The motion must be allowed, and the answers of the six Supervisors stricken from the files.

The relator moves for judgment on the pleadings; and in support of the motion it is insisted among other things that the answer filed by the counsel for the defendant is only the answer of Supervisor McCoppin, who verified it, and that if *671it is held to be either his answer or that of the Board, it does not state facts sufficient to constitute a defense to the action.

It is apparent upon inspection that it is not the answer of McCoppin, for its form is : “ The Board of Supervisors do come, and for answer to the amended petition and affidavit, upon which the application of the above named plaintiff is made, allege and show,” etc.
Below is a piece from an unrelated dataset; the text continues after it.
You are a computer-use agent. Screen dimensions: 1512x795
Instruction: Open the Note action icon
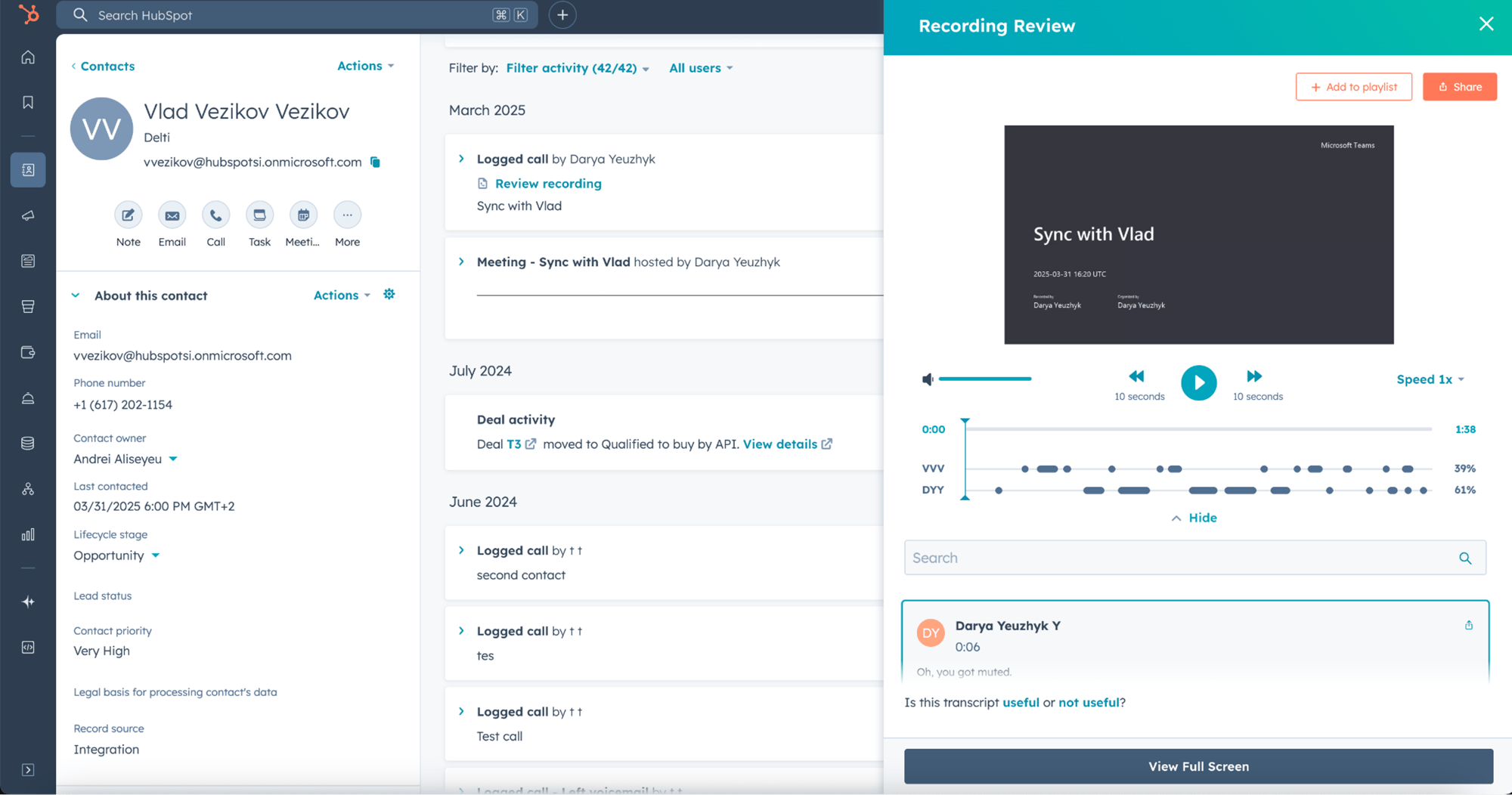[128, 215]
The fact that it is verified by him has but slight, if any, tendency to show that it is his answer, and is entirely overcome by the fact that all the allegations are made in the name of the Board. If it can be regarded as a pleading in the cause, it must be held to be the answer of the Board of Supervisors.

The relator objects to the answer being considered as the answer of the Board, because it does not appear that the Board, as an aggregate body, resolved upon and made the return; or as we understand the objection, that the Board has not by resolution adopted the return, as prepared by their counsel, nor directed what matters should be set forth in their answer. It is not doubted, that the counsel who signed and filed the answer of the Board, were duly authorized to represent them, and such being the case, they were fully empowered to appear for them in the action, and do all those things that counsel might lawfully do in behalf of a person who was the sole defendant. In this respect they bear the same relation to the Board that they do to the Clerk of the City and County, and their authority is the same in either case, and similar presumptions will be indulged in, that the answer is the answer of the persons or body that it purports to be. No authority is cited, holding that it must be stated in the answer to the petition, or the return to the alternative writ, made by a corporation or a Board forming a constituent part of the corporate authority, that the corporation or Board had resolved upon the return or answer; and no reason suggests itself to our mind why such a statement should not be required in the petition, when a corporation is the relator, if it is necessary in the answer of the . corporation. The general rules of pleading are substantially the same in mandamus as in. other civil actions. (Tap. on *672Man.; 8 N. Y. 348 ; Commercial Bank v. Canal Commissioners, 10 Wend. 26 ; People v. Ransom, 2 Comst. 490.)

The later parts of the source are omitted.